The approval of Sativex by the MHRA raises a few questions about the UK's current drug control policy for cannabis. Simon Burns' line that the consistent standardization of Sativex differentiates it from products that can be produced in the typical illicit cannabis grow operations now prevalent across the UK is questionable.

Sativex has a 1:1 ratio of THC to CBD. (Incidentally, this also broadly true of most hashish smuggled into in the UK. See "Potency of D9-THC and Other Cannabinoids in Cannabis in England in 2005: Implications for Psychoactivity and Pharmacology" by Potter, Clark and Brown.) Standardized herbal cannabis with a consistent ratio of both THC and CBD could in fact be produced by an amateur breeder through using cuttings of the right parent plant. The technique is known colloquially as "cloning" among indoor cannabis growers.

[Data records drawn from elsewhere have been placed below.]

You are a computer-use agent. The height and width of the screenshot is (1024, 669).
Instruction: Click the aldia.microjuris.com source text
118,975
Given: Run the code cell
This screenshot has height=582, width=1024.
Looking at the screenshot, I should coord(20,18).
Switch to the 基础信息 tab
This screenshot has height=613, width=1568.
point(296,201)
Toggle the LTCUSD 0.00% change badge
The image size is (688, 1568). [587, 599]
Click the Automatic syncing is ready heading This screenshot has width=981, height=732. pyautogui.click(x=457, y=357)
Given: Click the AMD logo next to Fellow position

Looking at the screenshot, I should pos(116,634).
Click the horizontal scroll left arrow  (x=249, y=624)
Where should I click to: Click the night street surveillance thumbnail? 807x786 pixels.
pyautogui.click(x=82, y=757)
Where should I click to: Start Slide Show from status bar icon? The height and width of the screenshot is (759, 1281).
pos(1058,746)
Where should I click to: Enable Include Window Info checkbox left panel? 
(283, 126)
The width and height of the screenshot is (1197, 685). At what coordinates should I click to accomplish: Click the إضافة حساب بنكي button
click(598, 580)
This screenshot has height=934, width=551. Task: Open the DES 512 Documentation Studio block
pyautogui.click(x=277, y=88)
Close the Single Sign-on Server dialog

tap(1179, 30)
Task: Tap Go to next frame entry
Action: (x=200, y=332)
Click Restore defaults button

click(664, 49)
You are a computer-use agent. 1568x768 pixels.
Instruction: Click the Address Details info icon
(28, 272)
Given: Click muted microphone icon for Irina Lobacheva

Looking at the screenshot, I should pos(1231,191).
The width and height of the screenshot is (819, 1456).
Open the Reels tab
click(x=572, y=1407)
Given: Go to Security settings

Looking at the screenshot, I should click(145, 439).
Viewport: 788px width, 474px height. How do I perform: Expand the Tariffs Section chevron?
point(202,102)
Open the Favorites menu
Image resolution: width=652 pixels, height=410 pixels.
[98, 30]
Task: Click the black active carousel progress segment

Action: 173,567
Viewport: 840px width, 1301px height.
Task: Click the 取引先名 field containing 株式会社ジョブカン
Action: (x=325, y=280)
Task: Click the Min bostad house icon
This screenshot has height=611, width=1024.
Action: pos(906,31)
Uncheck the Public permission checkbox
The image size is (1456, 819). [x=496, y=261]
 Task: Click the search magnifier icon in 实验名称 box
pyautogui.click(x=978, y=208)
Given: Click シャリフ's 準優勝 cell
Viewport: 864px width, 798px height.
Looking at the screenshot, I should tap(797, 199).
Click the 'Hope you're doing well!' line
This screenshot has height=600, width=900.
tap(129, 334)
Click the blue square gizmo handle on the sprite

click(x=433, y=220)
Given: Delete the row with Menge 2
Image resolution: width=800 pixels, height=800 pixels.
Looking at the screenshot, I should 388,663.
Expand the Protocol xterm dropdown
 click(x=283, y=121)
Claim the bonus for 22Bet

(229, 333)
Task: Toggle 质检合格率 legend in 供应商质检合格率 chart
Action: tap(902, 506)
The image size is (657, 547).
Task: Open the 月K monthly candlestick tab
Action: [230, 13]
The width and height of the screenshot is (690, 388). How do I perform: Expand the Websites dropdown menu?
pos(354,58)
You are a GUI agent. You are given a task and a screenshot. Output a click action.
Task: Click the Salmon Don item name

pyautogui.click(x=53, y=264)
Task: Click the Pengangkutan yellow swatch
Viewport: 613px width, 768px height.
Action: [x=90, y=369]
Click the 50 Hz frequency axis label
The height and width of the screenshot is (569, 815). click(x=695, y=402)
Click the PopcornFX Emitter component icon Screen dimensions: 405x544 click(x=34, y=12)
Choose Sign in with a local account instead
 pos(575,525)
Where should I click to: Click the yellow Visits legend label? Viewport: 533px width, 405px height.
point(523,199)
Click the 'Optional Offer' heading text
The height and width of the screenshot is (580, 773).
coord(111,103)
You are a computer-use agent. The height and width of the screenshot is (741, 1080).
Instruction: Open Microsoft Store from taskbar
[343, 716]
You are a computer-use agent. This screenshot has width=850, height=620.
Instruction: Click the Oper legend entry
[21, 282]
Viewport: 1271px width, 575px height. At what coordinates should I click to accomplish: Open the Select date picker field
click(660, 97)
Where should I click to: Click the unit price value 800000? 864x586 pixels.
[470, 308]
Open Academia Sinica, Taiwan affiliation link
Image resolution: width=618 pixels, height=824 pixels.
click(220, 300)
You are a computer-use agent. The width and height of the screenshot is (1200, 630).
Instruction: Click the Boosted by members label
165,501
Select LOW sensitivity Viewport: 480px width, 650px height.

Cannabis plants with the desired 1:1 THC:CBD ratio make up about 50% of plants in a typical crop of the types of plants cultivated for hashish in countries such as Morocco, Lebanon and Afghanistan. Another 25% of plants are typically pure THC, and the rest pure CBD. For this reason, most imported hashish has broadly the same 1:1 THC to CBD ratio as Sativex does. This is somewhat ironic, given the MHRA's approval of Sativex.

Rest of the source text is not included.